Stored data entries:
━━━━━━━━━━━━━━━━
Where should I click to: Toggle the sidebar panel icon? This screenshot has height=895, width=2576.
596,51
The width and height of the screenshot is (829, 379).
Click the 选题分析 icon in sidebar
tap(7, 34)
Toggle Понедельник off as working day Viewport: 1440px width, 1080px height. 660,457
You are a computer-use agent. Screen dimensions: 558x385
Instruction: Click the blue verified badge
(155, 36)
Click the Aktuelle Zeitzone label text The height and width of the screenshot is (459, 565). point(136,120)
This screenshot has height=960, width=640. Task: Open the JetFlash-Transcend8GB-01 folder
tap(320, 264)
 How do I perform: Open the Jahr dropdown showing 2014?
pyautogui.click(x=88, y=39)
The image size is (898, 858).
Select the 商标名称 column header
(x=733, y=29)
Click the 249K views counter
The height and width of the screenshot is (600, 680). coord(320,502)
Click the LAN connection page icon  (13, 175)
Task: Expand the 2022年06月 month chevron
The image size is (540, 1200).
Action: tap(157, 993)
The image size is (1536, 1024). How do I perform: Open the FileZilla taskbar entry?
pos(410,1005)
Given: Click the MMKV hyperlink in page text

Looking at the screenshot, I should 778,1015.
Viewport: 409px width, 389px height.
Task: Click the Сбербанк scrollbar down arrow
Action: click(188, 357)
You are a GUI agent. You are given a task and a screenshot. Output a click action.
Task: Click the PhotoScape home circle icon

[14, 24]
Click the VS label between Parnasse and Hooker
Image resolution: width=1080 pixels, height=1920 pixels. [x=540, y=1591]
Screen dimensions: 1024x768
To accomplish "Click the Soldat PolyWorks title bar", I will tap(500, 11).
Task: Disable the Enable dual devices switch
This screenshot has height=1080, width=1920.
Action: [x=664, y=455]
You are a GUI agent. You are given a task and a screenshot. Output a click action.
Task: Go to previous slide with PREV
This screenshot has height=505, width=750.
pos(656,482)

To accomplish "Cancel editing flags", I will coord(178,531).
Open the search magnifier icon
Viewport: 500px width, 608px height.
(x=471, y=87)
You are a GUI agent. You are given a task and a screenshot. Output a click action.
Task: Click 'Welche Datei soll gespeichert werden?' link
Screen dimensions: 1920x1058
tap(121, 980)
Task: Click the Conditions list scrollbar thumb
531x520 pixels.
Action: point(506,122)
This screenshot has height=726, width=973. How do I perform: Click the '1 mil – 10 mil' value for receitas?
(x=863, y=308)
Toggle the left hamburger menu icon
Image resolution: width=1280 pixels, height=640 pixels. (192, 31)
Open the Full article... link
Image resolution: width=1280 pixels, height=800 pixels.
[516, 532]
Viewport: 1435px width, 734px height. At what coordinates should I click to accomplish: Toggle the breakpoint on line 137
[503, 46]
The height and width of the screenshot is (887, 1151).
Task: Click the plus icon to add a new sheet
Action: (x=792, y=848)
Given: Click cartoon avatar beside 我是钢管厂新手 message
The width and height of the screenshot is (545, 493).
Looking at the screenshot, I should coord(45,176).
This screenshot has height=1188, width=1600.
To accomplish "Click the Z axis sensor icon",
━━━━━━━━━━━━━━━━
▸ PROBLEM DETAILS
Write out all of the material above line for line, with no changes.

▸ EXPECTED ANSWER
Where should I click to: Toggle the sidebar panel icon? This screenshot has height=895, width=2576.
596,51
The width and height of the screenshot is (829, 379).
Click the 选题分析 icon in sidebar
tap(7, 34)
Toggle Понедельник off as working day Viewport: 1440px width, 1080px height. 660,457
You are a computer-use agent. Screen dimensions: 558x385
Instruction: Click the blue verified badge
(155, 36)
Click the Aktuelle Zeitzone label text The height and width of the screenshot is (459, 565). point(136,120)
This screenshot has height=960, width=640. Task: Open the JetFlash-Transcend8GB-01 folder
tap(320, 264)
 How do I perform: Open the Jahr dropdown showing 2014?
pyautogui.click(x=88, y=39)
The image size is (898, 858).
Select the 商标名称 column header
(x=733, y=29)
Click the 249K views counter
The height and width of the screenshot is (600, 680). coord(320,502)
Click the LAN connection page icon  (13, 175)
Task: Expand the 2022年06月 month chevron
The image size is (540, 1200).
Action: tap(157, 993)
The image size is (1536, 1024). How do I perform: Open the FileZilla taskbar entry?
pos(410,1005)
Given: Click the MMKV hyperlink in page text

Looking at the screenshot, I should 778,1015.
Viewport: 409px width, 389px height.
Task: Click the Сбербанк scrollbar down arrow
Action: click(188, 357)
You are a GUI agent. You are given a task and a screenshot. Output a click action.
Task: Click the PhotoScape home circle icon

[14, 24]
Click the VS label between Parnasse and Hooker
Image resolution: width=1080 pixels, height=1920 pixels. [x=540, y=1591]
Screen dimensions: 1024x768
To accomplish "Click the Soldat PolyWorks title bar", I will tap(500, 11).
Task: Disable the Enable dual devices switch
This screenshot has height=1080, width=1920.
Action: [x=664, y=455]
You are a GUI agent. You are given a task and a screenshot. Output a click action.
Task: Go to previous slide with PREV
This screenshot has height=505, width=750.
pos(656,482)

To accomplish "Cancel editing flags", I will coord(178,531).
Open the search magnifier icon
Viewport: 500px width, 608px height.
(x=471, y=87)
You are a GUI agent. You are given a task and a screenshot. Output a click action.
Task: Click 'Welche Datei soll gespeichert werden?' link
Screen dimensions: 1920x1058
tap(121, 980)
Task: Click the Conditions list scrollbar thumb
531x520 pixels.
Action: point(506,122)
This screenshot has height=726, width=973. How do I perform: Click the '1 mil – 10 mil' value for receitas?
(x=863, y=308)
Toggle the left hamburger menu icon
Image resolution: width=1280 pixels, height=640 pixels. (192, 31)
Open the Full article... link
Image resolution: width=1280 pixels, height=800 pixels.
[516, 532]
Viewport: 1435px width, 734px height. At what coordinates should I click to accomplish: Toggle the breakpoint on line 137
[503, 46]
The height and width of the screenshot is (887, 1151).
Task: Click the plus icon to add a new sheet
Action: (x=792, y=848)
Given: Click cartoon avatar beside 我是钢管厂新手 message
The width and height of the screenshot is (545, 493).
Looking at the screenshot, I should coord(45,176).
This screenshot has height=1188, width=1600.
To accomplish "Click the Z axis sensor icon",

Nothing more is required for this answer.